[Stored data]

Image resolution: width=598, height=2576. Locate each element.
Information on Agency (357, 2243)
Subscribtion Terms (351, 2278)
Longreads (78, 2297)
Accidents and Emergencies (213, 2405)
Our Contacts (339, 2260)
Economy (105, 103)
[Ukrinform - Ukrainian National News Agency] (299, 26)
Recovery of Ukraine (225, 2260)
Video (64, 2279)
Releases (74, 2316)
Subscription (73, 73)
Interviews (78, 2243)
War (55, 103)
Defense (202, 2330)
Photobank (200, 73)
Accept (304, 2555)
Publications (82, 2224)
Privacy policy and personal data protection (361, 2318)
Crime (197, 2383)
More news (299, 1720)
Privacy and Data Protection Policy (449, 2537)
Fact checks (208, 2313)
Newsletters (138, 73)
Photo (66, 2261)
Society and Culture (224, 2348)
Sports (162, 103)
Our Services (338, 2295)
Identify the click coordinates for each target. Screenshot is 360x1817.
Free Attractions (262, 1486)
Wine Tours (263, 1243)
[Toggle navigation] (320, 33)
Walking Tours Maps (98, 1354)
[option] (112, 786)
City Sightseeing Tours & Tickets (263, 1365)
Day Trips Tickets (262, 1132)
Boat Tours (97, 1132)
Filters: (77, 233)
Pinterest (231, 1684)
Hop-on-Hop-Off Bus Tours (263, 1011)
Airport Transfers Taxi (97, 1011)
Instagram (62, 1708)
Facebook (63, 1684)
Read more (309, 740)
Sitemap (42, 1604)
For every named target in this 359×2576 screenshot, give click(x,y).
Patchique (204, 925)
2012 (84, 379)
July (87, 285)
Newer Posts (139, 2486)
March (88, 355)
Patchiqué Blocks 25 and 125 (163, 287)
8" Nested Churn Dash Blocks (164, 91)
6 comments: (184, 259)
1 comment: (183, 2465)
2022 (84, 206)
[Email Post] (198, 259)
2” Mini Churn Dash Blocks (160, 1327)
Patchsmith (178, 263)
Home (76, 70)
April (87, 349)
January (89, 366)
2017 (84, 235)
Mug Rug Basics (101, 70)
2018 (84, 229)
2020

* [WORK INSTRUCTION]:
Each entry above should be restated exactly as supplied.

* [REPLY]:
Image resolution: width=598, height=2576. Locate each element.
Information on Agency (357, 2243)
Subscribtion Terms (351, 2278)
Longreads (78, 2297)
Accidents and Emergencies (213, 2405)
Our Contacts (339, 2260)
Economy (105, 103)
[Ukrinform - Ukrainian National News Agency] (299, 26)
Recovery of Ukraine (225, 2260)
Video (64, 2279)
Releases (74, 2316)
Subscription (73, 73)
Interviews (78, 2243)
War (55, 103)
Defense (202, 2330)
Photobank (200, 73)
Accept (304, 2555)
Publications (82, 2224)
Privacy policy and personal data protection (361, 2318)
Crime (197, 2383)
More news (299, 1720)
Privacy and Data Protection Policy (449, 2537)
Fact checks (208, 2313)
Newsletters (138, 73)
Photo (66, 2261)
Society and Culture (224, 2348)
Sports (162, 103)
Our Services (338, 2295)
Identify the click coordinates for each target. Screenshot is 360x1817.
Free Attractions (262, 1486)
Wine Tours (263, 1243)
[Toggle navigation] (320, 33)
Walking Tours Maps (98, 1354)
[option] (112, 786)
City Sightseeing Tours & Tickets (263, 1365)
Day Trips Tickets (262, 1132)
Boat Tours (97, 1132)
Filters: (77, 233)
Pinterest (231, 1684)
Hop-on-Hop-Off Bus Tours (263, 1011)
Airport Transfers Taxi (97, 1011)
Instagram (62, 1708)
Facebook (63, 1684)
Read more (309, 740)
Sitemap (42, 1604)
For every named target in this 359×2576 screenshot, give click(x,y).
Patchique (204, 925)
2012 (84, 379)
July (87, 285)
Newer Posts (139, 2486)
March (88, 355)
Patchiqué Blocks 25 and 125 (163, 287)
8" Nested Churn Dash Blocks (164, 91)
6 comments: (184, 259)
1 comment: (183, 2465)
2022 (84, 206)
[Email Post] (198, 259)
2” Mini Churn Dash Blocks (160, 1327)
Patchsmith (178, 263)
Home (76, 70)
April (87, 349)
January (89, 366)
2017 (84, 235)
Mug Rug Basics (101, 70)
2018 (84, 229)
2020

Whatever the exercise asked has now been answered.